Search code examples
python-3.xtext-extraction.doc

Reading .doc files in python on windows 10


Note: This was flagged as a potential duplicate of this, but the point of my question is that using textract doesn't work. I am looking either for (a) a way to get textract to work on windows 10 or (b) an alternate solution.

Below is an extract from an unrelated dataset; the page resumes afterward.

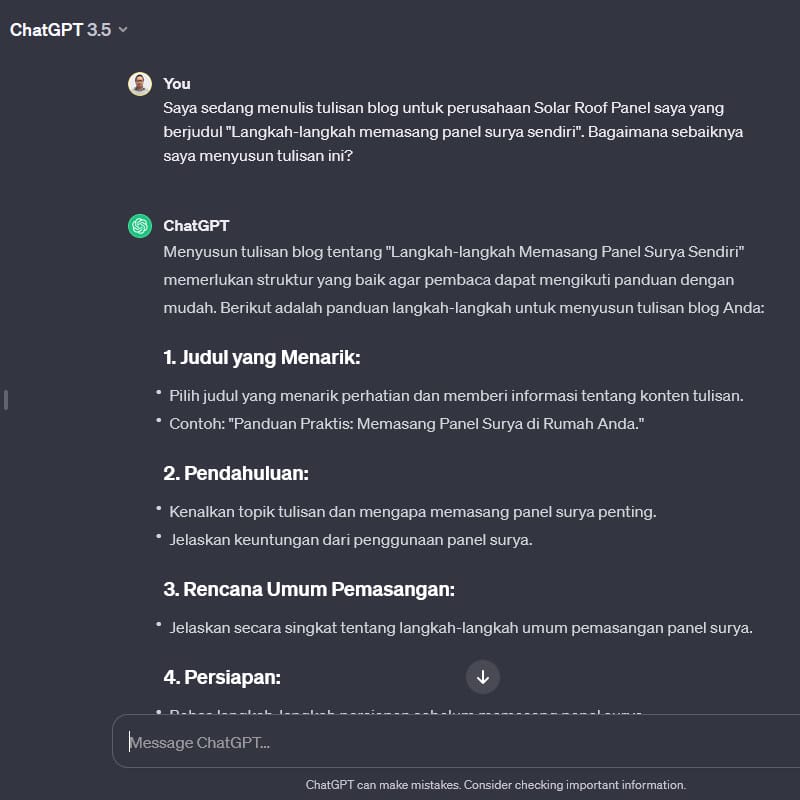Click the green ChatGPT logo avatar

I am building a system that needs to read various types of files. I have set up pdfminer to read the .pdfs, and based on the process outlined here I installed textract, and I can now also read .docx files. However textract relies on antiword for reading .doc files and I cannot get this to work, even after following the directions here I could not find and install a working version of antiword. I do not have microsoft word installed on my machine, and I am running windows 10 with python 3.6.5. Is there any other way to read .doc files?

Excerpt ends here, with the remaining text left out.